Re: [RFC PATCH] tracing: add sched_prio_update

From: Steven Rostedt
Date: Wed Jul 06 2016 - 09:15:01 EST


On Tue, 5 Jul 2016 21:50:34 +0000 (UTC)
Mathieu Desnoyers <mathieu.desnoyers@xxxxxxxxxxxx> wrote:

> >
> >> +
> >> + TP_PROTO(struct task_struct *tsk),
> >> +
> >> + TP_ARGS(tsk),
> >> +
> >> + TP_STRUCT__entry(
> >> + __array( char, comm, TASK_COMM_LEN )
> >
> > I could imagine this being a high frequency tracepoint, especially with
> > a lot of boosting going on. Can we nuke the comm recording and let the
> > userspace tools just hook to the sched_switch tracepoint for that?
>
> We can surely do that.
>
> Just to clarify: currently this tracepoint is *not* hooked on PI boosting,
> as described in the changelog. This tracepoint is about the prio attributes
> set by user-space. The PI boosting temporarily changes the task struct prio
> without updating the associated policy, which seems rather
> implementation-specific and odd to expose.
>
> Thoughts ?

Ah, you're right, I was thinking it was at boosting. But still, it's a
rather hefty tracepoint (lots of fields), probably want to keep from
adding comm too.

>
> Thanks,
>
> Mathieu
>
>
> >
> > -- Steve
> >
> >
> >> + __field( pid_t, pid )
> >> + __field( unsigned int, policy )
> >> + __field( int, nice )
> >> + __field( unsigned int, rt_priority )
> >> + __field( u64, dl_runtime )
> >> + __field( u64, dl_deadline )
> >> + __field( u64, dl_period )
> >> + ),
> >> +
> >> + TP_fast_assign(
> >> + memcpy(__entry->comm, tsk->comm, TASK_COMM_LEN);
> >> + __entry->pid = tsk->pid;
> >> + __entry->policy = tsk->policy;
> >> + __entry->nice = task_nice(tsk);
> >> + __entry->rt_priority = tsk->rt_priority;
> >> + __entry->dl_runtime = tsk->dl.dl_runtime;
> >> + __entry->dl_deadline = tsk->dl.dl_deadline;
> >> + __entry->dl_period = tsk->dl.dl_period;
> >> + ),
> >> +
> >> + TP_printk("comm=%s pid=%d, policy=%s, nice=%d, rt_priority=%u, "
> >> + "dl_runtime=%Lu, dl_deadline=%Lu, dl_period=%Lu",
> >> + __entry->comm, __entry->pid,
> >> + __print_symbolic(__entry->policy, SCHEDULING_POLICY),
> >> + __entry->nice, __entry->rt_priority,
> >> + __entry->dl_runtime, __entry->dl_deadline,
> >> + __entry->dl_period)
> >> +);
> >> #endif /* _TRACE_SCHED_H */
> >>
> >> /* This part must be outside protection */
> >> diff --git a/kernel/fork.c b/kernel/fork.c
> >> index 7926993..ac4294a 100644
> >> --- a/kernel/fork.c
> >> +++ b/kernel/fork.c
> >> @@ -1773,6 +1773,7 @@ long _do_fork(unsigned long clone_flags,
> >> struct pid *pid;
> >>
> >> trace_sched_process_fork(current, p);
> >> + trace_sched_prio_update(p);

>From the change log:

"It is emitted in the code path of the sched_setscheduler,
sched_setattr, sched_setparam, nice and the fork system calls. For fork, it is emitted
after the sched_process_fork tracepoint for timeline consistency and
because the PID is not yet set when sched_fork() is called."

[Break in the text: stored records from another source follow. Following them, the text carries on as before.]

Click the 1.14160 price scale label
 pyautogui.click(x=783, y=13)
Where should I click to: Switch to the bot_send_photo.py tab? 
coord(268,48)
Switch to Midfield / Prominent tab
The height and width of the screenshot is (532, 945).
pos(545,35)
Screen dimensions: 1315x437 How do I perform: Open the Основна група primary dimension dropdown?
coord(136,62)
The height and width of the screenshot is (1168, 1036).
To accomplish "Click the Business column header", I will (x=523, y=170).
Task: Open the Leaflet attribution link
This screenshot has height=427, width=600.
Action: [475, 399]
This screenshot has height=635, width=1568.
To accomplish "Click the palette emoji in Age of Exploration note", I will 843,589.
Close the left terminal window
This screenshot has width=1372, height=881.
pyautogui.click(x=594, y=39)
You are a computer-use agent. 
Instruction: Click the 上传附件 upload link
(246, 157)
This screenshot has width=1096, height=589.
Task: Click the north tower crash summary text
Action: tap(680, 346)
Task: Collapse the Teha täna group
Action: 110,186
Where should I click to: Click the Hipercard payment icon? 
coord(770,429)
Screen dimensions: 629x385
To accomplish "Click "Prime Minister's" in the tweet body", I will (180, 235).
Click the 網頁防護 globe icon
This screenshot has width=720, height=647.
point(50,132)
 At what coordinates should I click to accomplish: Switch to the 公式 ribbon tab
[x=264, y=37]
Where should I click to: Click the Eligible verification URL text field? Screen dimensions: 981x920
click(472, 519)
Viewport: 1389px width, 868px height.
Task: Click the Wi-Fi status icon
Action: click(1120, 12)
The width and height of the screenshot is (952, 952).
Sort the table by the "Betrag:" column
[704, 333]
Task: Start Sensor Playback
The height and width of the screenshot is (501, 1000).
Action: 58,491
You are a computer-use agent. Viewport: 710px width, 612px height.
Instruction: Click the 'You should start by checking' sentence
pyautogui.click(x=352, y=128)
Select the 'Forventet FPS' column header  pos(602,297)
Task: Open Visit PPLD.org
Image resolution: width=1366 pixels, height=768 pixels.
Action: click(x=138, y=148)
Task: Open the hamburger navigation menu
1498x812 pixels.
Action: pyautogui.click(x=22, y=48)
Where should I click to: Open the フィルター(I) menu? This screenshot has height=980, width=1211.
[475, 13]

I'm not convinced this should be needed. I hate adding back to back
tracepoints.

-- Steve


> >> pid = get_task_pid(p, PIDTYPE_PID);
> >> nr = pid_vnr(pid);
> >> diff --git a/kernel/sched/core.c b/kernel/sched/core.c
> >> index ce83e39..c729425 100644
> >> --- a/kernel/sched/core.c
> >> +++ b/kernel/sched/core.c
> >> @@ -3708,6 +3708,7 @@ void set_user_nice(struct task_struct *p, long nice)
> >> resched_curr(rq);
> >> }
> >> out_unlock:
> >> + trace_sched_prio_update(p);
> >> task_rq_unlock(rq, p, &rf);
> >> }
> >> EXPORT_SYMBOL(set_user_nice);
> >> @@ -3912,6 +3913,8 @@ static void __setscheduler(struct rq *rq, struct
> >> task_struct *p,
> >> p->sched_class = &rt_sched_class;
> >> else
> >> p->sched_class = &fair_sched_class;
> >> +
> >> + trace_sched_prio_update(p);
> >> }
> >>
> > > static void
>